## [Required action]
Would you transcribe the records word for word, please?

## [Materials provided]
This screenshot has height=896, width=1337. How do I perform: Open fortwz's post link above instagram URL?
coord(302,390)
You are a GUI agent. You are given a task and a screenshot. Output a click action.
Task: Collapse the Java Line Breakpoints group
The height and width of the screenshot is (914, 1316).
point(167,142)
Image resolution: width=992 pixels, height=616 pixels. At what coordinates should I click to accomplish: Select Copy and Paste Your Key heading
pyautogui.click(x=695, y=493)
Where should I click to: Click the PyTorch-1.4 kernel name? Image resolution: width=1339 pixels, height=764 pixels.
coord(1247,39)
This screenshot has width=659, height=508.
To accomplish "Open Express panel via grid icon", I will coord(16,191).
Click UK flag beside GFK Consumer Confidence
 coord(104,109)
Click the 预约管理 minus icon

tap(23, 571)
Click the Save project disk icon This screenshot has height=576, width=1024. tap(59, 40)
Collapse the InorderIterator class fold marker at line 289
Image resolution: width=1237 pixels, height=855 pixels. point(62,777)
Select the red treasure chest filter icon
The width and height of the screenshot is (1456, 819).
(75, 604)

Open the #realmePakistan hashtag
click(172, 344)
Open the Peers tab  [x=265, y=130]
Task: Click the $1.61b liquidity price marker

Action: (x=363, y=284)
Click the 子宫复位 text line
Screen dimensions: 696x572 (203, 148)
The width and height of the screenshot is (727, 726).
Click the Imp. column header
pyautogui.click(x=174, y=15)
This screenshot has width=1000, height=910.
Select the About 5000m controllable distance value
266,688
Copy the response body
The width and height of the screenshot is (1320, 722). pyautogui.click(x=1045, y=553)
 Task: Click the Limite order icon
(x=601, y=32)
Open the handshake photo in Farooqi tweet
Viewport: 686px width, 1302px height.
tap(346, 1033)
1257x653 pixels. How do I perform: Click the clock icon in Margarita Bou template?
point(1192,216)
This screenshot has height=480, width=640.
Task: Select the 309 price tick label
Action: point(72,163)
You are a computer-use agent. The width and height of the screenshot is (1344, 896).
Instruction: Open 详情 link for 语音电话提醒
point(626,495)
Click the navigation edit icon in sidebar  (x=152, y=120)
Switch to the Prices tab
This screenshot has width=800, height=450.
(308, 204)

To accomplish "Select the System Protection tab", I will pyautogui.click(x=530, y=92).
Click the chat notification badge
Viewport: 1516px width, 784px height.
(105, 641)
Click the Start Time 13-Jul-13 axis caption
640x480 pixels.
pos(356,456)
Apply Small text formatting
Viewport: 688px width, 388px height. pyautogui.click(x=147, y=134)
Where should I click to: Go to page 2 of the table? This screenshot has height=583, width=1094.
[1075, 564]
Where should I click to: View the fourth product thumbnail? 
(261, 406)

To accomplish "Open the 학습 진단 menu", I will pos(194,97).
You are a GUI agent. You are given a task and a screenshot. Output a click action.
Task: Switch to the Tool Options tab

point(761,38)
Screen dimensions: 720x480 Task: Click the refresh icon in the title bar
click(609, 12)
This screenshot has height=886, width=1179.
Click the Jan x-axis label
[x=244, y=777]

## [Answer space]
This screenshot has height=896, width=1337. How do I perform: Open fortwz's post link above instagram URL?
coord(302,390)
You are a GUI agent. You are given a task and a screenshot. Output a click action.
Task: Collapse the Java Line Breakpoints group
The height and width of the screenshot is (914, 1316).
point(167,142)
Image resolution: width=992 pixels, height=616 pixels. At what coordinates should I click to accomplish: Select Copy and Paste Your Key heading
pyautogui.click(x=695, y=493)
Where should I click to: Click the PyTorch-1.4 kernel name? Image resolution: width=1339 pixels, height=764 pixels.
coord(1247,39)
This screenshot has width=659, height=508.
To accomplish "Open Express panel via grid icon", I will coord(16,191).
Click UK flag beside GFK Consumer Confidence
 coord(104,109)
Click the 预约管理 minus icon

tap(23, 571)
Click the Save project disk icon This screenshot has height=576, width=1024. tap(59, 40)
Collapse the InorderIterator class fold marker at line 289
Image resolution: width=1237 pixels, height=855 pixels. point(62,777)
Select the red treasure chest filter icon
The width and height of the screenshot is (1456, 819).
(75, 604)

Open the #realmePakistan hashtag
click(172, 344)
Open the Peers tab  [x=265, y=130]
Task: Click the $1.61b liquidity price marker

Action: (x=363, y=284)
Click the 子宫复位 text line
Screen dimensions: 696x572 (203, 148)
The width and height of the screenshot is (727, 726).
Click the Imp. column header
pyautogui.click(x=174, y=15)
This screenshot has width=1000, height=910.
Select the About 5000m controllable distance value
266,688
Copy the response body
The width and height of the screenshot is (1320, 722). pyautogui.click(x=1045, y=553)
 Task: Click the Limite order icon
(x=601, y=32)
Open the handshake photo in Farooqi tweet
Viewport: 686px width, 1302px height.
tap(346, 1033)
1257x653 pixels. How do I perform: Click the clock icon in Margarita Bou template?
point(1192,216)
This screenshot has height=480, width=640.
Task: Select the 309 price tick label
Action: point(72,163)
You are a computer-use agent. The width and height of the screenshot is (1344, 896).
Instruction: Open 详情 link for 语音电话提醒
point(626,495)
Click the navigation edit icon in sidebar  (x=152, y=120)
Switch to the Prices tab
This screenshot has width=800, height=450.
(308, 204)

To accomplish "Select the System Protection tab", I will pyautogui.click(x=530, y=92).
Click the chat notification badge
Viewport: 1516px width, 784px height.
(105, 641)
Click the Start Time 13-Jul-13 axis caption
640x480 pixels.
pos(356,456)
Apply Small text formatting
Viewport: 688px width, 388px height. pyautogui.click(x=147, y=134)
Where should I click to: Go to page 2 of the table? This screenshot has height=583, width=1094.
[1075, 564]
Where should I click to: View the fourth product thumbnail? 
(261, 406)

To accomplish "Open the 학습 진단 menu", I will pos(194,97).
You are a GUI agent. You are given a task and a screenshot. Output a click action.
Task: Switch to the Tool Options tab

point(761,38)
Screen dimensions: 720x480 Task: Click the refresh icon in the title bar
click(609, 12)
This screenshot has height=886, width=1179.
Click the Jan x-axis label
[x=244, y=777]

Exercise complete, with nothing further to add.